··· RECORDS TO USE
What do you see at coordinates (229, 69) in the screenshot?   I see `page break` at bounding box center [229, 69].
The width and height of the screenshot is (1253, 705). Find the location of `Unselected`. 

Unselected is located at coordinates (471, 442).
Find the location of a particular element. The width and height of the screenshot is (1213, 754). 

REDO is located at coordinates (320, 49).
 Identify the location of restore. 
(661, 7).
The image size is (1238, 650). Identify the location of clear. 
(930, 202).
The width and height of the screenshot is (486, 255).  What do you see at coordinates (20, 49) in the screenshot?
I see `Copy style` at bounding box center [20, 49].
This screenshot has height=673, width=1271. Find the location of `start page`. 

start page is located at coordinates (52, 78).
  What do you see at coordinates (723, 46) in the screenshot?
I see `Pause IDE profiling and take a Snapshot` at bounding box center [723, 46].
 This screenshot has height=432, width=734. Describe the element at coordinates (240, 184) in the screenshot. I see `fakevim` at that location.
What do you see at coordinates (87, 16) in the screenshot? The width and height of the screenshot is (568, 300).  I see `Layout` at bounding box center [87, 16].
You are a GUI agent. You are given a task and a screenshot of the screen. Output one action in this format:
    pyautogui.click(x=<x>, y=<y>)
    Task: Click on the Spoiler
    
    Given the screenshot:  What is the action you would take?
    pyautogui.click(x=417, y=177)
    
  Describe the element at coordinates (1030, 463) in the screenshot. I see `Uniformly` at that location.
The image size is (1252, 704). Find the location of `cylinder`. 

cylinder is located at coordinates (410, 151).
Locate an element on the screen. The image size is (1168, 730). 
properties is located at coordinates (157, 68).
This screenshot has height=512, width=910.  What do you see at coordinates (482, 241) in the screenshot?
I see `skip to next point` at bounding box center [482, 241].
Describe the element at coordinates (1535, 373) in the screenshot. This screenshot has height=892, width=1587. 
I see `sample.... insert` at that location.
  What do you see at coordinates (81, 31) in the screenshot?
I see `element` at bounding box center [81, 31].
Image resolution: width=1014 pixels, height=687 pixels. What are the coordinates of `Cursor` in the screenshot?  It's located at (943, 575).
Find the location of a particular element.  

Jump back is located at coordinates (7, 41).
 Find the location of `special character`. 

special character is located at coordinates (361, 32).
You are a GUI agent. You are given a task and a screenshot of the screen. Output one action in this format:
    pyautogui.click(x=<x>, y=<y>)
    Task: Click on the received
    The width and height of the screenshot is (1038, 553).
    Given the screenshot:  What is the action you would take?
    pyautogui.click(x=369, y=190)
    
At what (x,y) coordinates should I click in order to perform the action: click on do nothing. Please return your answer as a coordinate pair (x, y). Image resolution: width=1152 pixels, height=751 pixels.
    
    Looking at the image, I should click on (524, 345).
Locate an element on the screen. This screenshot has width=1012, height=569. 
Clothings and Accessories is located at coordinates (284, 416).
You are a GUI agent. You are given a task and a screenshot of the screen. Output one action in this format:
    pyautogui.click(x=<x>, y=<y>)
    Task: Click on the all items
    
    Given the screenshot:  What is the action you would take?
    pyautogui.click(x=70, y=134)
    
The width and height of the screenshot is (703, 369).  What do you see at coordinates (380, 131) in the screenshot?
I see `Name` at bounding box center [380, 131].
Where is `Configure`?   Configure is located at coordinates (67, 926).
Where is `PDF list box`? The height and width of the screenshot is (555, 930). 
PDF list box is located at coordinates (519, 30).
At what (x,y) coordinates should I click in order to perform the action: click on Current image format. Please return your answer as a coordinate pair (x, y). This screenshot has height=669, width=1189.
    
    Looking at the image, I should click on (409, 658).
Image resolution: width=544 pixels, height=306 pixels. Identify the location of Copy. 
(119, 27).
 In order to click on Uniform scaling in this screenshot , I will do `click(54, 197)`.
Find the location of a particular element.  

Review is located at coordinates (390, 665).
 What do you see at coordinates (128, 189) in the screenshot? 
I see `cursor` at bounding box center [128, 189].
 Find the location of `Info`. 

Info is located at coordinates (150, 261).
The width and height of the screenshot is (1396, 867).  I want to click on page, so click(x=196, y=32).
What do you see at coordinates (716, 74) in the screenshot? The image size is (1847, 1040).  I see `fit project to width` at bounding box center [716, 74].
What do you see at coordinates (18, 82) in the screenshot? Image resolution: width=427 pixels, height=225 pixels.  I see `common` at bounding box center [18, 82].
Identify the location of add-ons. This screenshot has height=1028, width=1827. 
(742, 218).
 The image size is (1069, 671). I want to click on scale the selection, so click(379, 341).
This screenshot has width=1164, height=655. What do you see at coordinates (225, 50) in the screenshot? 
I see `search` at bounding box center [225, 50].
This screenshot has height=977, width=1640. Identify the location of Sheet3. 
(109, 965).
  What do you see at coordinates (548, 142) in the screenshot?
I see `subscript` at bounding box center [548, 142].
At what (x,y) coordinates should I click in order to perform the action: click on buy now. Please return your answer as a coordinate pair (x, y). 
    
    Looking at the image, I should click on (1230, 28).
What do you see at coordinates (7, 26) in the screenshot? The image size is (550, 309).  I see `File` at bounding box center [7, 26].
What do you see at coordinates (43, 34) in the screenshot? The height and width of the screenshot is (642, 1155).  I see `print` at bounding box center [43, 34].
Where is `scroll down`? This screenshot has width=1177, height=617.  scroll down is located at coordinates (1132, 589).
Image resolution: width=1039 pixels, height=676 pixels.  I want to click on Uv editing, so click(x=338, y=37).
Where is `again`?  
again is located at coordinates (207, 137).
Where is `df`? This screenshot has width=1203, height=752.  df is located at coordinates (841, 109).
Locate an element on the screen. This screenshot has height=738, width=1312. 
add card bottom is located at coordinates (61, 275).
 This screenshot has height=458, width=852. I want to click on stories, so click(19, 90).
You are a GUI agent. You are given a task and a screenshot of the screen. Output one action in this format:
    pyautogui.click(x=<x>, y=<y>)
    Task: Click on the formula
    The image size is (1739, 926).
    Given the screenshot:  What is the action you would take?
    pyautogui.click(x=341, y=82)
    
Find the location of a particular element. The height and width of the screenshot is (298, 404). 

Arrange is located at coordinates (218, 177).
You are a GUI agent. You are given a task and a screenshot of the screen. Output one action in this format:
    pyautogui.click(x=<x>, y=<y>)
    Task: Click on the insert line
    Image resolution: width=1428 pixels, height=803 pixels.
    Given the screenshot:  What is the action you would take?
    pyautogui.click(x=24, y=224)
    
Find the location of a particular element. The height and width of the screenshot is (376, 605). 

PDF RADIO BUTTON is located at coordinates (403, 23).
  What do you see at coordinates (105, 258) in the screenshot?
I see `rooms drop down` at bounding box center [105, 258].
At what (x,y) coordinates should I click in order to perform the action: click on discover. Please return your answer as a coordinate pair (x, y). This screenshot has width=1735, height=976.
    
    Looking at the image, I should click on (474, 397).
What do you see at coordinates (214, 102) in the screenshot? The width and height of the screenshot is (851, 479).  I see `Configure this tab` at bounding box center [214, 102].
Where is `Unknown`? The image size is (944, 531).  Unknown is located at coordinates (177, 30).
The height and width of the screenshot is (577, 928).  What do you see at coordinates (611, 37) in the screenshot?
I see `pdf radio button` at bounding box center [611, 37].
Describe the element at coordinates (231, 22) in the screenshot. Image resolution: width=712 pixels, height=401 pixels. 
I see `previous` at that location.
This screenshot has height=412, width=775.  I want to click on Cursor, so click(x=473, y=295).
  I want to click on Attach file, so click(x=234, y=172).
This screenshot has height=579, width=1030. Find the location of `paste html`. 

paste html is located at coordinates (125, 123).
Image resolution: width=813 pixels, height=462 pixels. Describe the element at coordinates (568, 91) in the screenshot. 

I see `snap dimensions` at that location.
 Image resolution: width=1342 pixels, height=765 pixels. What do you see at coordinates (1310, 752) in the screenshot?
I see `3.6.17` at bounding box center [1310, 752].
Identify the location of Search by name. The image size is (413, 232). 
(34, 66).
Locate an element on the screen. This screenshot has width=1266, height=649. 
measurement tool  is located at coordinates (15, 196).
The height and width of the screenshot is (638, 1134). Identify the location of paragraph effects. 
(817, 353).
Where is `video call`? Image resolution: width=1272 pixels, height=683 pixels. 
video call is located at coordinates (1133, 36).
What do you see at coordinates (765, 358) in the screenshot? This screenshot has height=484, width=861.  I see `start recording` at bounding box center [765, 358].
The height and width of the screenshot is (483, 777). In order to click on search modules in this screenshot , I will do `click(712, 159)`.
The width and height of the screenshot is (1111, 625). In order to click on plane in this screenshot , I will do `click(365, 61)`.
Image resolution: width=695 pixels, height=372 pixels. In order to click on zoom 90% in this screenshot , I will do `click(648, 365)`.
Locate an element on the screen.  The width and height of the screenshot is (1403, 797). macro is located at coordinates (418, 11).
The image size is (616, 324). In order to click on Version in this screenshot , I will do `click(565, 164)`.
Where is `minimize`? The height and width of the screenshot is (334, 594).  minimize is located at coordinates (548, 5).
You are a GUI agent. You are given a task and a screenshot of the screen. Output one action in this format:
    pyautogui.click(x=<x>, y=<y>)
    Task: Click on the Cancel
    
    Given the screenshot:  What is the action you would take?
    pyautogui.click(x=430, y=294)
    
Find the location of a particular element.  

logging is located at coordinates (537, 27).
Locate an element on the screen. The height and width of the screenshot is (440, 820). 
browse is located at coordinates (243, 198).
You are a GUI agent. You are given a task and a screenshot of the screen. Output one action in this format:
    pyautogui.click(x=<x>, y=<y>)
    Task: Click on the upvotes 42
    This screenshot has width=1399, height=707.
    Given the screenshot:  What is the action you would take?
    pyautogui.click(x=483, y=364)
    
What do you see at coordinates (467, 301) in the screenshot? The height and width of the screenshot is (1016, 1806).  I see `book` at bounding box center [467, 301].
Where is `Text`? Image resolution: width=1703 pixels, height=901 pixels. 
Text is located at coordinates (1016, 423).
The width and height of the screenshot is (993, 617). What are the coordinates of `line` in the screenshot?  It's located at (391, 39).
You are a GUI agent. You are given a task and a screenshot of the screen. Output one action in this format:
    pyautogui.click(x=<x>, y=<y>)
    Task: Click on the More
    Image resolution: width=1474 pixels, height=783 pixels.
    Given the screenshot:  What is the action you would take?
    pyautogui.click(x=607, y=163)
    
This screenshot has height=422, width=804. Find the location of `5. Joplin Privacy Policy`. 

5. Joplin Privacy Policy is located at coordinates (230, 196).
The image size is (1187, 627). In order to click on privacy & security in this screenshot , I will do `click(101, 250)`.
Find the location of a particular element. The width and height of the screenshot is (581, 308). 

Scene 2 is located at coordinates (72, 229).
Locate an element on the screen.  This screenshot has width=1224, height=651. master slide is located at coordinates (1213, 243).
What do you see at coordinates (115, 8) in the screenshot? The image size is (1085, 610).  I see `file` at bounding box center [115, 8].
······
### DIRECTIONS:
Reproduce the lines of the items above word for word, from the line containing "coordinates (841, 109)." to the line containing "This screenshot has height=458, width=852.", including both of those lines.

### SOLUTION FOR THIS TASK:
Where is `df`? This screenshot has width=1203, height=752.  df is located at coordinates (841, 109).
Locate an element on the screen. This screenshot has height=738, width=1312. 
add card bottom is located at coordinates (61, 275).
 This screenshot has height=458, width=852. I want to click on stories, so click(19, 90).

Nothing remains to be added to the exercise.